What the Boilermakers (21-12) do very well is play defense, and their opening game is as close to a Big Ten wrestling match as they can get outside their league. The Bearcats (22-10) may play in the American Athletic Conference, but their defense-first mentality fits in perfectly with Purdue.
These teams couldn't be much closer in a handful of categories with Cincinnati nationally in scoring defense, allowing 55.3 points per game while Purdue held 11 opponents to 59 points or less this season. Cincinnati ranks 21st holding opponents to 39.0 percent shooting, while Purdue led the Big Ten allowing only 39.3 percent shooting. Cincinnati ranks 13th in blocks, just one spot ahead of Purdue.
Purdue defends man to man while Cincinnati is disguising some of its inexperience this season using zone schemes. Cincinnati associate head coach Larry Davis said both teams play very similarly.
"As my dad used to say, there's 100 ways to skin a cat," Davis said. "You've just got to figure out which way is best for you."

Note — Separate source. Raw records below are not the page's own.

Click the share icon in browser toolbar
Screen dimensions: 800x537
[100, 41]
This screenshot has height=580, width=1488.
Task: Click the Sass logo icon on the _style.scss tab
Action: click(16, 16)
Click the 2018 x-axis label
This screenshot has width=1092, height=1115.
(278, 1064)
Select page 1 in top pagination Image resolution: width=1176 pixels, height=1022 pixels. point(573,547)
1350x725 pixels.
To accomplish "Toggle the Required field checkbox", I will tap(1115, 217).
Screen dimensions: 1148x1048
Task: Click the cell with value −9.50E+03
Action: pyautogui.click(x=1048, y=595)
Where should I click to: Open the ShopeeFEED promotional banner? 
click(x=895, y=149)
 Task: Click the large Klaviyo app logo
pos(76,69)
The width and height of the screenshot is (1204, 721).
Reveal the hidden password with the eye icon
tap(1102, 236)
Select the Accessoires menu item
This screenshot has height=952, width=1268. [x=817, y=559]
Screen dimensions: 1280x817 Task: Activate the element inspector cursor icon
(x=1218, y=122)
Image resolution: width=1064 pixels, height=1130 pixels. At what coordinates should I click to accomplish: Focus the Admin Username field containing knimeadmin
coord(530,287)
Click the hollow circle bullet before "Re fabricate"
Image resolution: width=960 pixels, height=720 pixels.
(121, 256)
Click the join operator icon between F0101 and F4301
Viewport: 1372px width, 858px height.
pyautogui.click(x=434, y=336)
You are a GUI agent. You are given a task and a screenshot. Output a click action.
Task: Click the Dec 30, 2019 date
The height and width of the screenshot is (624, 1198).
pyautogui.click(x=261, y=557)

Some things to watch Thursday night in the Purdue-Cincinnati matchup:
DAVIS HOLDING COURT: Cronin spoke in the locker room Wednesday, leaving the duties of talking at the podium to Davis. The Bears are 15-8 with Davis handling on-court responsibilities during practice and games. Cronin still oversees the program, but limits his interaction during drills and game situations while he recovers from the vascular condition called arterial dissection. Davis is believed to be the first interim coach in the tournament since 1989 when Rich Daly replaced the ill Norm Stewart at Missouri and Steve Fisher replaced Bill Frieder at Michigan.
BEARCATS' EXPERIENCE: None of Cincinnati's top five scorers actually started a game last season, and only four have played in a NCAA Tournament game. Senior Jermaine Sanders has the most experience with five games, and Cincinnati lost last season as the No. 5 seed and the year before as the 10th seed. So just when does a new player learn that defense matters most? "From the first day you step on campus, you know that the defense is what's going to get us to win the game," Sanders said.
PURDUE'S LAPSES: Scoring has been such an issue for the Boilermakers that they've gone through long droughts of 10 to 15 minutes, even though they shoot 45.3 percent as a team. Painter said Cincinnati does a great job of taking away a hot shooter, which will force Purdue to get the ball into the low post, score off the dribble and also hit jumpers.
TWIN TOWERS: Purdue's best advantage may be inside with 7-foot center A.J. Hammons, their leading scorer with 11.8 points per game. Painter also can sub Hammons out with 7-2 freshman Isaac Haas or put them on the court together.
DEFEND WITHOUT FOULING: Not only can Cincinnati make scoring a challenge, the Bearcats also do it with fouling as well as any in the country. They rank 10th averaging 14.7 fouls per game.